Prime Minister John Key says he felt safe in Iraq, although he was in an area where there were pockets of Islamic State sympathisers.
Mr Key left Iraq yesterday after a secret trip to meet New Zealand troops who are training local forces to fight IS.
He flew from Dubai to Baghdad and then to Camp Taji, 30kms north of the capital, where about 140 Kiwi troops and support personnel are stationed.
After returning to Dubai, he was asked by Radio New Zealand whether he had felt safe, given that there were pockets of IS sympathisers in the Taji area.
"I did," he replied.
"We were in a compound within a compound - there isn't a single person walking around in our operation, which is hundreds of Australians and New Zealanders, who doesn't have a gun on their hip.
"From nurses to force protection - 24/7 they have loaded weapons."
The trip wasn't announced until Mr Key had left Iraq.
"I leave the base more convinced than ever that we made the right decision to join the international coalition against ISIL," he said in a statement issued by his office in Wellington.
"I am reassured that our troops are making a valuable contribution in Iraq."
He says that since the Kiwi troops have been in Iraq they've trained about 2100 local soldiers.
Mr Key met Iraqi Prime Minister Haider al-Abadi while he was in Baghdad to discuss the campaign to defeat IS.
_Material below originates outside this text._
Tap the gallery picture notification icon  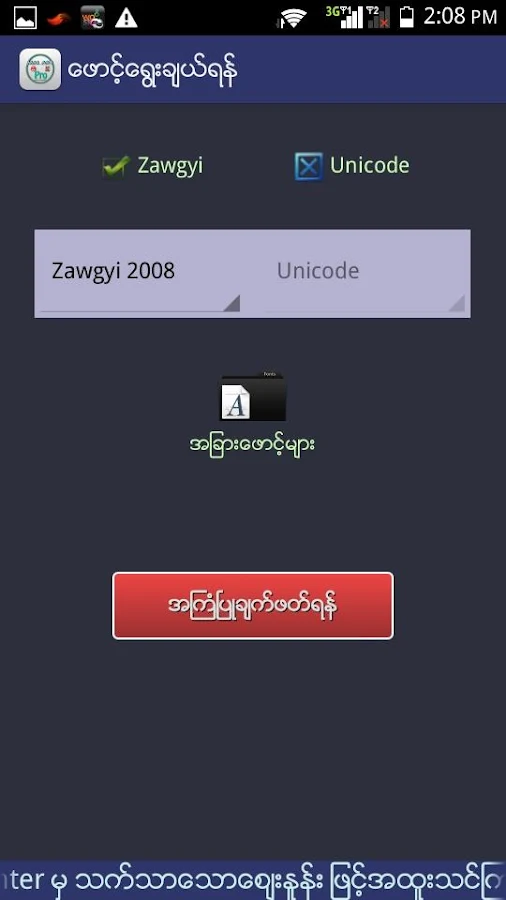(x=25, y=18)
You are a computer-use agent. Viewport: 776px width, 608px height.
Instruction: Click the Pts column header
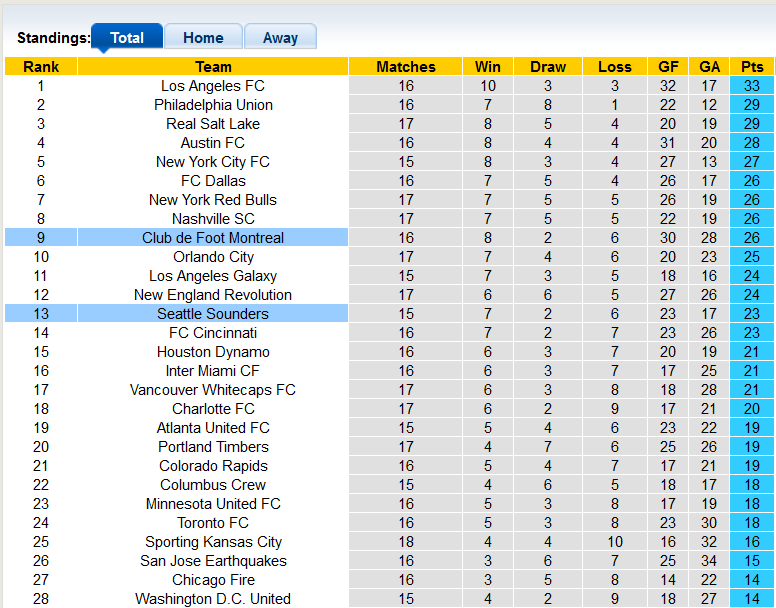[752, 67]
"Our soldiers have a world-class reputation and they are carrying out their training mission brilliantly, in tough conditions," he said.
New Zealand is one of more than 60 countries involved in the international coalition against IS, and is working with Australian troops at the training camp.
Patrick Gower, one of a small number of journalists who travelled with Mr Key, reported that dust storms twice delayed the prime minister.
The first held up his trip from Baghdad to Taji, and the second delayed his return trip.